_Your task_
Print each record exactly, with no word added or removed.

_Records shown_
BEGIN
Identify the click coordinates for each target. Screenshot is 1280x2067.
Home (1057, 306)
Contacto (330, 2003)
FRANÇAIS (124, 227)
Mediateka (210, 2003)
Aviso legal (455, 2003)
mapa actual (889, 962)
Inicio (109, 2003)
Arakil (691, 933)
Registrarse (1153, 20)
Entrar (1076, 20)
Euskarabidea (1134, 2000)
END
_Answer to this exercise_
Identify the click coordinates for each target. Screenshot is 1280x2067.
Home (1057, 306)
Contacto (330, 2003)
FRANÇAIS (124, 227)
Mediateka (210, 2003)
Aviso legal (455, 2003)
mapa actual (889, 962)
Inicio (109, 2003)
Arakil (691, 933)
Registrarse (1153, 20)
Entrar (1076, 20)
Euskarabidea (1134, 2000)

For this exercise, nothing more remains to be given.